WHAT TO DO: The answer must be one number: how many lines in the records below contain the word "this".

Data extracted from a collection

<<<<

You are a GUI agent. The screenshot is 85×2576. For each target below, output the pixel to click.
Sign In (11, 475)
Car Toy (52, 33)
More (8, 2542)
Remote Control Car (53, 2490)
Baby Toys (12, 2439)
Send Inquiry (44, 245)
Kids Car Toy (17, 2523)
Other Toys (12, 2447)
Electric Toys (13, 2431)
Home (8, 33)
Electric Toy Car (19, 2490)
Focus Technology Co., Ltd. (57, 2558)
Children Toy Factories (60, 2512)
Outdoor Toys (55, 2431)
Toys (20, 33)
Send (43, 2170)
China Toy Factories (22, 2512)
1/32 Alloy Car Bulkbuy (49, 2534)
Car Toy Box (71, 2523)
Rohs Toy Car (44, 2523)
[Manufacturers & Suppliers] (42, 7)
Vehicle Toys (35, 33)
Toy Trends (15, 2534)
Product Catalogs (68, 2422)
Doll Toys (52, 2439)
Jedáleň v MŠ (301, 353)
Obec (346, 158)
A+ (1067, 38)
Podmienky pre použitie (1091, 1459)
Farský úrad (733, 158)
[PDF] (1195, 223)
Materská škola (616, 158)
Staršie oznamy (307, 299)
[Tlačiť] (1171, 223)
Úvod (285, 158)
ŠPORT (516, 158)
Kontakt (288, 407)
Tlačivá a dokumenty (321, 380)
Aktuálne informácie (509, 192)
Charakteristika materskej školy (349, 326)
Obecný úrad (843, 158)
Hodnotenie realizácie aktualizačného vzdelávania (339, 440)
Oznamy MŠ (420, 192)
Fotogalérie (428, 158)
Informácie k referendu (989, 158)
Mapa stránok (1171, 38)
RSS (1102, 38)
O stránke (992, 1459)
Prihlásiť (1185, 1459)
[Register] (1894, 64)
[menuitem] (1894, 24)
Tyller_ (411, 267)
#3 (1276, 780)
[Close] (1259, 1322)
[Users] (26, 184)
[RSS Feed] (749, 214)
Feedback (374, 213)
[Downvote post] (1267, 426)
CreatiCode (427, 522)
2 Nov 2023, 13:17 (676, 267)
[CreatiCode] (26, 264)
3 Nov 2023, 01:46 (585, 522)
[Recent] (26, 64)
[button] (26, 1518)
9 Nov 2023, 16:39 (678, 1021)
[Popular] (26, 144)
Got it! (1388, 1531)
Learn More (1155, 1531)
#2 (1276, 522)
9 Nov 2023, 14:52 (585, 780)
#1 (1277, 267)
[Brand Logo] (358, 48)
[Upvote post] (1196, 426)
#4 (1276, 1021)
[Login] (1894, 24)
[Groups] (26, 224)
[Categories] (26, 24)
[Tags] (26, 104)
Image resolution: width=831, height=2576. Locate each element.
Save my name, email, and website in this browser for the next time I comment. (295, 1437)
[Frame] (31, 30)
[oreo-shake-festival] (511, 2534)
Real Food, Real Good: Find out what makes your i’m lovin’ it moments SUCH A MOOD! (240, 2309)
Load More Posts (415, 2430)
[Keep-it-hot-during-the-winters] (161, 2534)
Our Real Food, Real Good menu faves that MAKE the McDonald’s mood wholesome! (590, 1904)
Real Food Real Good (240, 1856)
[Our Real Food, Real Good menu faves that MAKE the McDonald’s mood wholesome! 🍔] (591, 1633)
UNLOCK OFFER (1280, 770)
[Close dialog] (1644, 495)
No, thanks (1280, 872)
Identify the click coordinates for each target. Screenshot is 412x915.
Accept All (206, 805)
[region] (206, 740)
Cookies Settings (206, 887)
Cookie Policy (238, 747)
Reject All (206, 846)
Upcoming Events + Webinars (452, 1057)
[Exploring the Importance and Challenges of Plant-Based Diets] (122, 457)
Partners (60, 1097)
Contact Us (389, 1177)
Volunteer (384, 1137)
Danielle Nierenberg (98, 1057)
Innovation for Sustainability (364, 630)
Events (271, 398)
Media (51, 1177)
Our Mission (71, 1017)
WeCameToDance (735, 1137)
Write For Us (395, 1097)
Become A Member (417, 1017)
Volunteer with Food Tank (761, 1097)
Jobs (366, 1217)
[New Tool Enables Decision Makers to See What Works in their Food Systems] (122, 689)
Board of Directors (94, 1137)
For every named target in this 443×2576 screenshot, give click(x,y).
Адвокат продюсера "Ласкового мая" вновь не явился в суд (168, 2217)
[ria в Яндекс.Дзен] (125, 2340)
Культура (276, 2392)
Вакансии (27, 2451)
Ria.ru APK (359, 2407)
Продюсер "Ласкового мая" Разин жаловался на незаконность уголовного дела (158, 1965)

>>>>

TASK ANSWER: 2